JP Morgan downgraded BHP to ‘underweight’ from ‘equal weight’ with a target price of £19.80 per share, saying BHP is now the only diversified miner not trading at a substantial discount versus its late cycle average multiple.
In reaction, shares in BHP fell 1.15% to 1,700p in morning trading.
The broker otherwise remains positive on the investment case for UK diversified miners due to substantial discounts compared to historical multiples and the market. However, JP Morgan said valuations and investment themes are diverging.

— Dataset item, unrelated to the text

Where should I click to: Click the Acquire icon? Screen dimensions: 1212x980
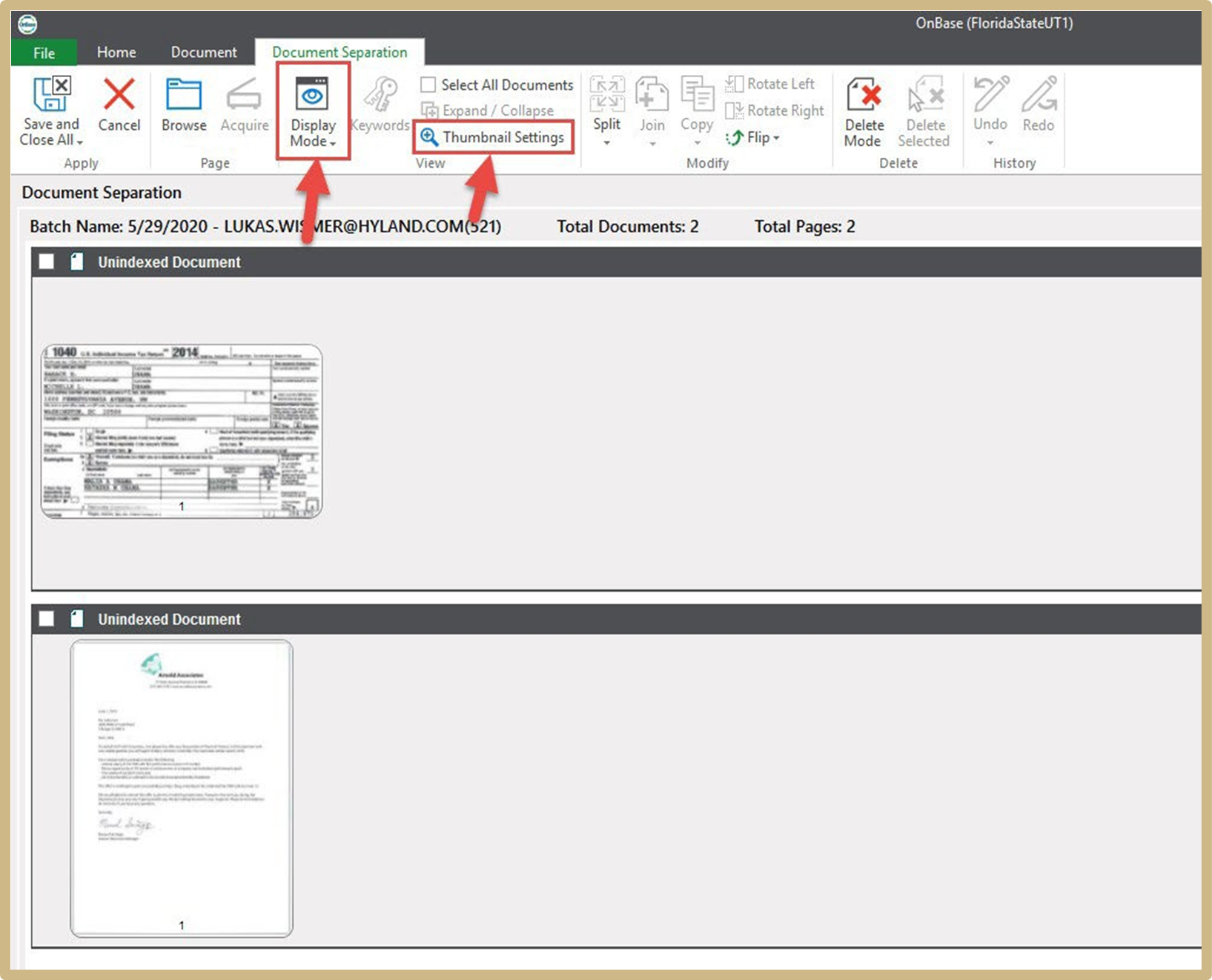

“Rio and Anglo American remain cheap even if iron ore prices fall 25% to US$65 per tonne (respectively 5.1x & 4.5x 2019 enterprise value/EBITDA),” JP Morgan said.
JP Morgan noted that iron ore prices have risen by 15% to US$87 per tonne since the dam near the Brazilian Feijão iron ore mine – owned by the nation’s largest mining company, Vale – collapsed last month.
This is a price JP Morgan believes has “over-extended” as it forecasts just 8mln tonnes in lost output from Vale in 2019 as a result of the dam failure.
“Nevertheless, we see tighter and more vulnerable supply and raise iron ore price forecasts +10%/+6% to $70/t / $65/t CFR for 2019/20E,” it said.